How could I! But where am I? I seem to be here and yet not here. Am I at the seventh aspect?
No, we have met, let us say, halfway.
Are you — I’ve always wanted to ask — are you the only God?
Perhaps not, Elan, but such is our relationship at this level that that can be thought of as the case.
“Wait!”
Yes?
“I … I love you!”
Your love is known and dear to me. You would never have found me without it, for existence at the seventh aspect is pure love itself, without form, without object, without act.
“How strange! I seem to have known that all along!”
Is that strange?
“And am I worthy?”
Look about you at these staring faces. Do they perceive the light?
“No.”
Do they hear my voice?
“No.”
Do they even wish to? Do they try? Could they even dream of it?
“No.”
Then you have given response to yourself, have witnessed the gulf between you and men. Yet, remember, Elan: every created thing is divine, even these stupid foolish men!

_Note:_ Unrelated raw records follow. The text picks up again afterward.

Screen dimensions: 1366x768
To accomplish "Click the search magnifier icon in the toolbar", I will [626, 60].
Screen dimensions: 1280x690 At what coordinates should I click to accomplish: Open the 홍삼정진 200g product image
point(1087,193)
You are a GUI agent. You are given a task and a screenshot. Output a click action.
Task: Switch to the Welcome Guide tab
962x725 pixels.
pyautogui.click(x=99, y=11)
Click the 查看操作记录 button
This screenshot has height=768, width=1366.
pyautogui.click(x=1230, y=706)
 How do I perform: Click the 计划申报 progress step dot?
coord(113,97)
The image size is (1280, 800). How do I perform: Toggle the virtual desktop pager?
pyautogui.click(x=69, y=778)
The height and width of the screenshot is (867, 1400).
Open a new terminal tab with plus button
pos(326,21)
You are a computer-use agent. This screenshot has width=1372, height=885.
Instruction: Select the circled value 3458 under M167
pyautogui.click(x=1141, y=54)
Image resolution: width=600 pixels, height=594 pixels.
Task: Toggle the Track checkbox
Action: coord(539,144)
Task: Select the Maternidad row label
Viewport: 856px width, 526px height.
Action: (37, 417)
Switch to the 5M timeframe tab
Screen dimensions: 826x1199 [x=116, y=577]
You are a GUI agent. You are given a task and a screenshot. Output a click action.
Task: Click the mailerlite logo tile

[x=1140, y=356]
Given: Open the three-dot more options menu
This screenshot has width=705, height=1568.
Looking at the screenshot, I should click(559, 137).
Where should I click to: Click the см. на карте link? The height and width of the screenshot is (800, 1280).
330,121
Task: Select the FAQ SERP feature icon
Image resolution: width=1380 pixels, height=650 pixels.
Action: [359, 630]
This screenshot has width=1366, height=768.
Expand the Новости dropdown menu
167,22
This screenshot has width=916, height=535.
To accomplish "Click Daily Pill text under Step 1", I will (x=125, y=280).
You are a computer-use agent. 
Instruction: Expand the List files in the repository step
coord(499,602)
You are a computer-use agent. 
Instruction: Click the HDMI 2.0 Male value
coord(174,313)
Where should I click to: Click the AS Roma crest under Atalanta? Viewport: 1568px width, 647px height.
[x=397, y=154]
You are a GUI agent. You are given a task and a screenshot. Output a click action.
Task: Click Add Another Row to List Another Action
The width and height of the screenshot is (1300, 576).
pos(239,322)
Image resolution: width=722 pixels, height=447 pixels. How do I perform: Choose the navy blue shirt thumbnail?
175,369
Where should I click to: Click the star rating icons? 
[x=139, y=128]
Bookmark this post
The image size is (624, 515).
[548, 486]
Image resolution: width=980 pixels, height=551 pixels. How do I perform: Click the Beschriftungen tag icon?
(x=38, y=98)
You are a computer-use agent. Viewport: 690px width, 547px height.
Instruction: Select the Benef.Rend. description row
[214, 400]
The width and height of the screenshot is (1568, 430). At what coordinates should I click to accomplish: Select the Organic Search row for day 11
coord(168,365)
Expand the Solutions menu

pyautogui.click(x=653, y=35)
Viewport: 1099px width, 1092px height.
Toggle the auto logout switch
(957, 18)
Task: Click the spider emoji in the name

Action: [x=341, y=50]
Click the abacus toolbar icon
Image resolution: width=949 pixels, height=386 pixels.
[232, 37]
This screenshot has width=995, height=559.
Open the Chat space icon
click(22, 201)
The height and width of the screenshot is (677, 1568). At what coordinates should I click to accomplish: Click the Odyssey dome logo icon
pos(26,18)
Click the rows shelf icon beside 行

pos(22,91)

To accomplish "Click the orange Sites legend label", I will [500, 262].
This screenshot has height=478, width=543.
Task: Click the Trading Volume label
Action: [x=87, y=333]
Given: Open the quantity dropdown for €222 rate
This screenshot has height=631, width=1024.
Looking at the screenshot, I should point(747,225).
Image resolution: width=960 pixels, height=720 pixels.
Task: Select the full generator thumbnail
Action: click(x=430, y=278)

“Yes, yes! God is all that is!”
Therefore, hark ye, Elan! I say to you that a time has been ordained and a time is to come. Time is not, yet a time must end: Stand on high without remorse and look about thee eastward with love!
“I shall!”
You have.
“Never leave me!”
As you love me, Elan, so I love you. Lo! I am with you always!
She returns. The objects solidify, the street hardens. She occurs before their eyes, creates ears for their laughter. She pities them. The dense ones, the lost ones. “I love you all,” she says, then steps forward. Their circle rends to let her pass.